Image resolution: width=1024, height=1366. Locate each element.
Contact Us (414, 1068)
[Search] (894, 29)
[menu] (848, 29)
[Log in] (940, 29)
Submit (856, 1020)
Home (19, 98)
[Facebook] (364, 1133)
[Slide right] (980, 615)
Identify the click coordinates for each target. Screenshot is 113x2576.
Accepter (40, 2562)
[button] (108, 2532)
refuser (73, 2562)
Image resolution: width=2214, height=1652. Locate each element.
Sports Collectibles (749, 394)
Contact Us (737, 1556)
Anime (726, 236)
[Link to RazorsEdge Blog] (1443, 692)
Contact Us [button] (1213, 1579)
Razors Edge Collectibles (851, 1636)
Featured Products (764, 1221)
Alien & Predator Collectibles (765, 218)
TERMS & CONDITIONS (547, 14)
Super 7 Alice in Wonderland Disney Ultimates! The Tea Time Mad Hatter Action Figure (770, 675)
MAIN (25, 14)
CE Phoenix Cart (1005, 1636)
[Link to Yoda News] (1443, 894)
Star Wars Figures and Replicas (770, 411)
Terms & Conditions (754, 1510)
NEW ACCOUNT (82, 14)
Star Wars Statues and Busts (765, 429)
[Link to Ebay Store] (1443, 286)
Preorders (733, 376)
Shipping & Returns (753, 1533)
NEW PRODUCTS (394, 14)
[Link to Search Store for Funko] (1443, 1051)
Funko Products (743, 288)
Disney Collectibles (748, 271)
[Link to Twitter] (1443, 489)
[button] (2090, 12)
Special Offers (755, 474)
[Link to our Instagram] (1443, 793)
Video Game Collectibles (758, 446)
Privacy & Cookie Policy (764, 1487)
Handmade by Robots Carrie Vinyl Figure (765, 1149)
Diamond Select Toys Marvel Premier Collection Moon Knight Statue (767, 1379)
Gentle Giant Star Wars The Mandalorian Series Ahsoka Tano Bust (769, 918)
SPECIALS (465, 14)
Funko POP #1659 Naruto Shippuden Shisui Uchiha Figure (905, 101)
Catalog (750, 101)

————

All that is wanted is the stretch of lines above from the one containing "Submit (856, 1020)" through the one containing "Featured Products (764, 1221)", duplicated exactly.

Submit (856, 1020)
Home (19, 98)
[Facebook] (364, 1133)
[Slide right] (980, 615)
Identify the click coordinates for each target. Screenshot is 113x2576.
Accepter (40, 2562)
[button] (108, 2532)
refuser (73, 2562)
Image resolution: width=2214, height=1652. Locate each element.
Sports Collectibles (749, 394)
Contact Us (737, 1556)
Anime (726, 236)
[Link to RazorsEdge Blog] (1443, 692)
Contact Us [button] (1213, 1579)
Razors Edge Collectibles (851, 1636)
Featured Products (764, 1221)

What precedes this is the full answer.